Hele 7'sine girmeye hazırlanan Alya için.
23 yaşında bir ablası var, Yaso, çok da iyi anlaşıyorlar ama yine de tek çocuk olarak büyüyor.
Bütün kuzenler bir aradayken nasıl mutluydu anlatamam.
Bu 9 gün içinde, her birinden başka bir şey öğrendi, kaptı.

Hayalimizdi yani...
Büyük aile tatili...
70 yaşına merdiven dayamış annem ve kardeşimin 4 ay önce doğan bebeğine kadar uzanan üç jenerasyonun bir arada olduğu bir seyahat.
Anneanne, iki kızı, bir oğlu, damatlar, gelin ve torunlar tatili.
Toplam 12 kişi.
Senede bir kereden daha fazlasını bünye kaldırabilir mi bilmiyorum ama bu deneyim gerçekten eşsizdi.
Gerçi gemi seyahati planlamıştık ama aramızdaki en genç kişinin 4 aylık olması planlarımızı son anda altüst etti, meğer 6 aydan küçük bebeklerle cruise tatili yapmak mümkün değilmiş, uluslararası sulara açılamıyormuşsun.
"Madem aklımıza koyduk yine de yapalım" dedik ve Miami'ye uçtuk.
Önemli olan gideceğiz değil, bir arada olmamızdı.
Bu paragraftaki anahtar kelime de "eşiz deneyim".
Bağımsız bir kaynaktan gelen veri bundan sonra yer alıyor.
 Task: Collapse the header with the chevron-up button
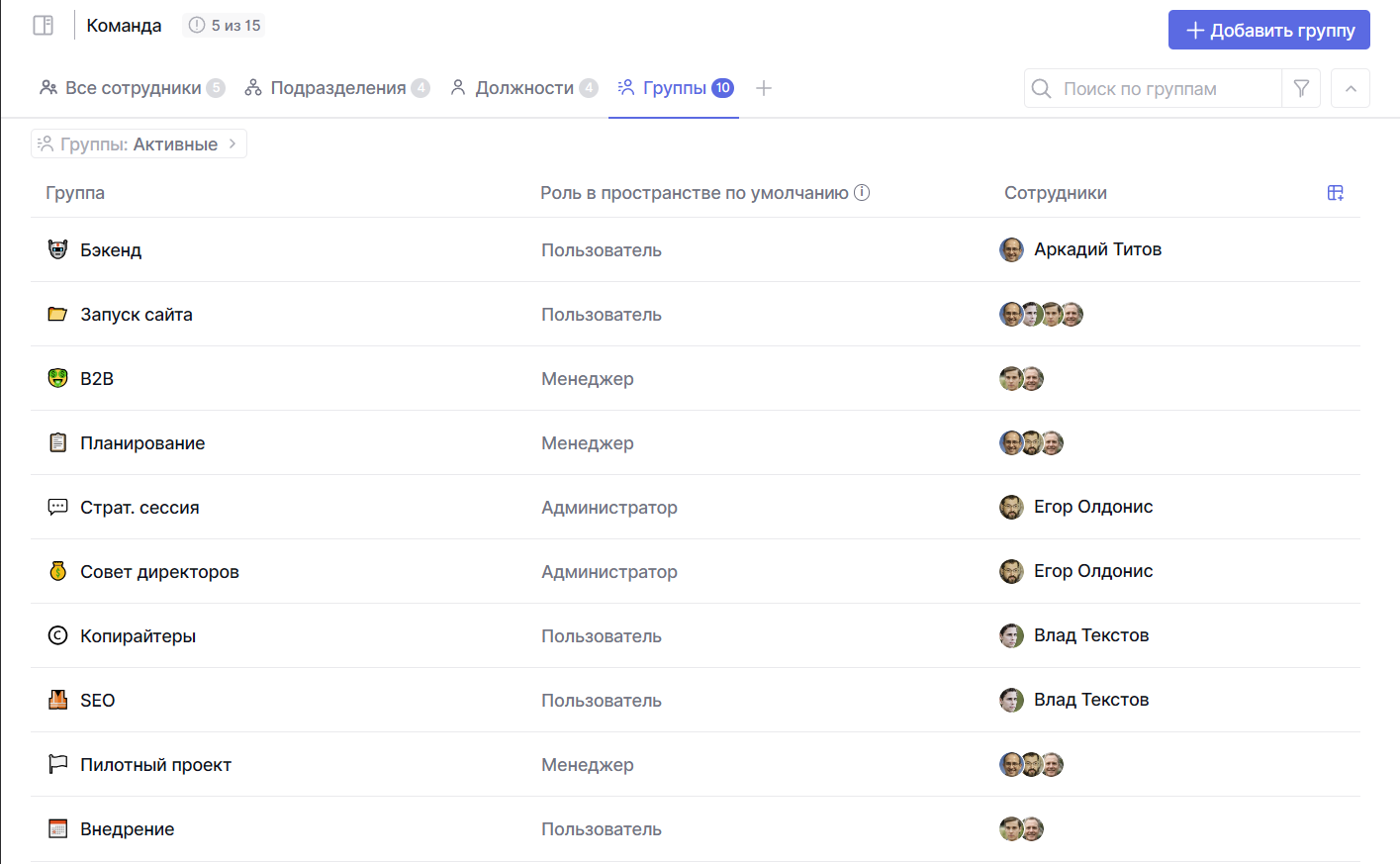pyautogui.click(x=1351, y=89)
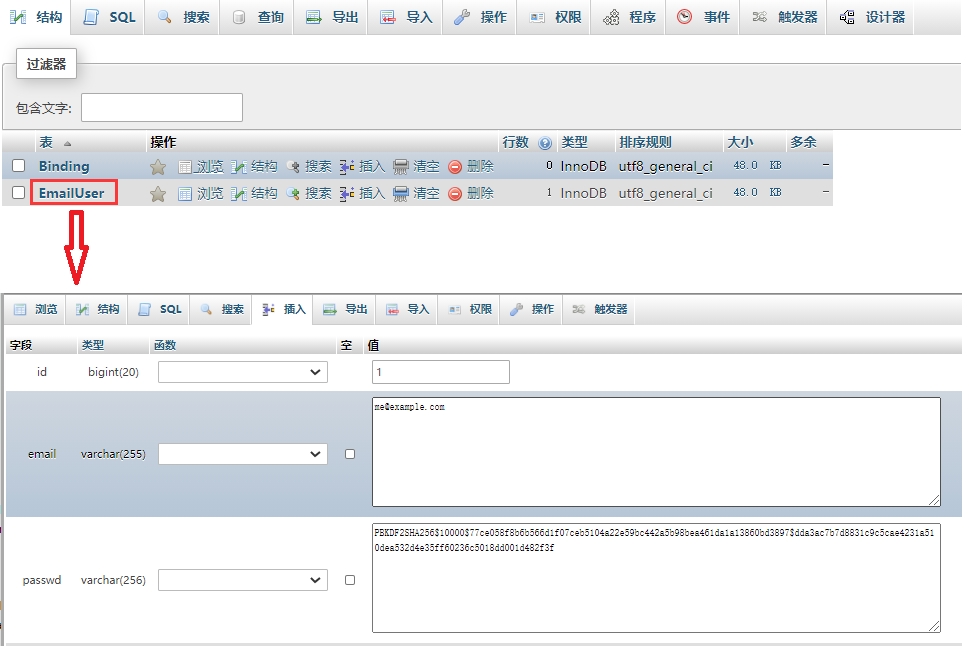The height and width of the screenshot is (665, 969).
Task: Click the 清空 empty icon for EmailUser table
Action: tap(401, 193)
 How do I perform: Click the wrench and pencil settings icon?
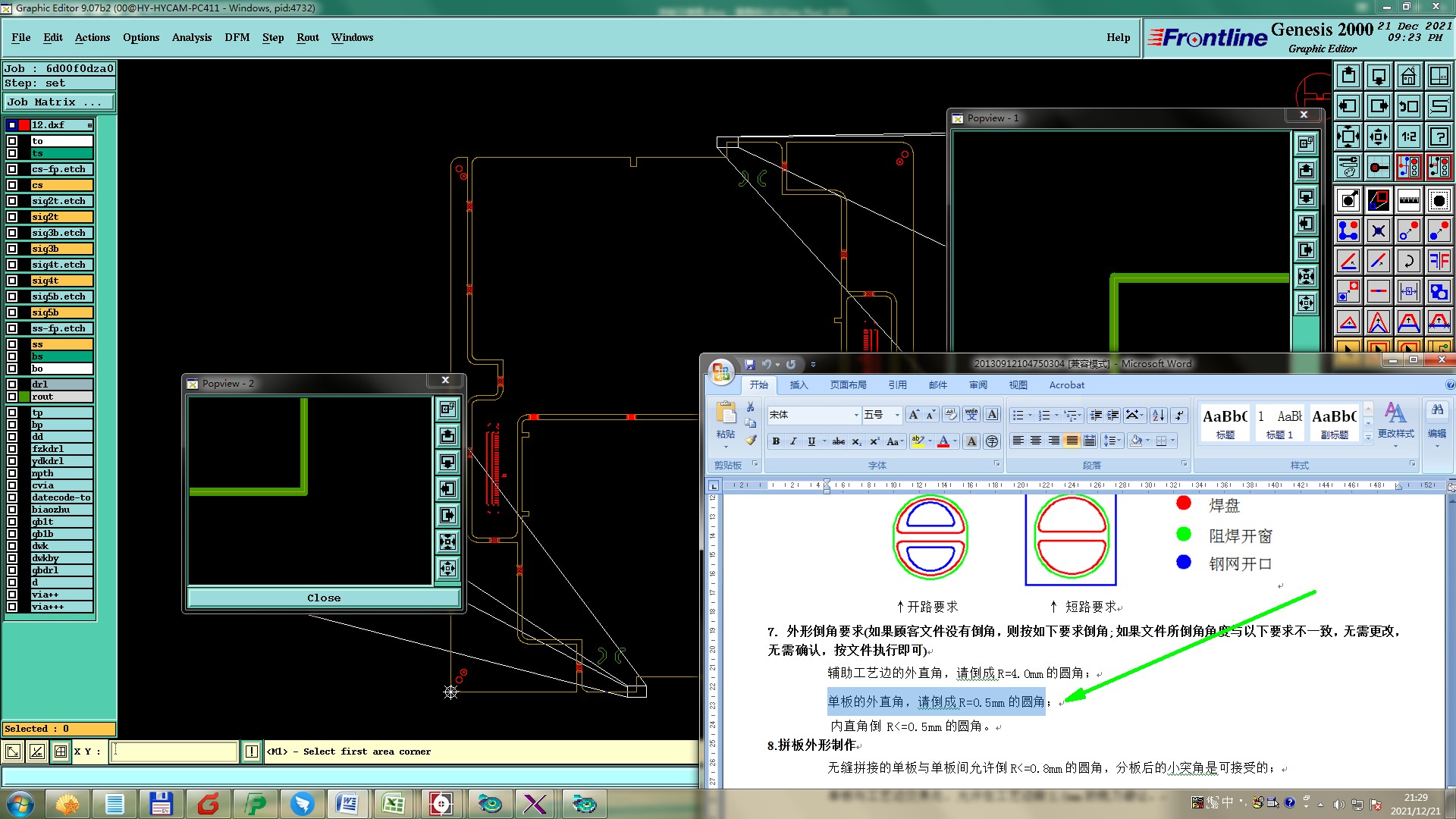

Aramızda organizasyon yeteneği en gelişmiş kişi eniştem Kazım Apa ve ablam Suna.
Kızları Ela da, Miami'de üniversite okuduğu için orası onların "arka bahçesi".
Sayelerinde 6 odalı bir ev kiraladık.
Miami'ye 20 dakika, sahilde bir yerde, okyanusun dibinde.
Aklınızda olsun, otelden çok daha ucuza geliyor, internette bulabiliyorsunuz, pek çok alternatif var.
O koskocaman havuzlu ev, bayağı evimiz oldu.
Eve girişimiz de çok şanslı oldu.
Odalara yerleşmemiz de, kimseye haksızlık olmasın diye kura çektik.
Bir heyecan, bavullar yerleştirildi.
Markete gidilip ev alışverişi yapıldı, buzdolabı ağzına kadar dolduruldu.
Erkekler, eniştem, kardeşim ve sevgilim o arada iki cip kiraladı.
İçinde "Raci" taktırıldı.
Raci, nevigasyon aletine verdiğimiz isim.
Arada kafayı yiyordu, bizi yanlış yönlere sürüklüyordu ama yine de işe yaradı.
Cep telefonlarını kullanmayalım diye, walkie talkie'lerden yaralandık, arabadan arabaya öyle iletişim kurduk.
Aç koynunu biz geldik Florida!
Her gün, kafamıza esen farklı bir yere gittik.
Her duygu birden yaşandı.
Tam 9 gün.
Hepimize hem bir sınav oldu hem bir ödül...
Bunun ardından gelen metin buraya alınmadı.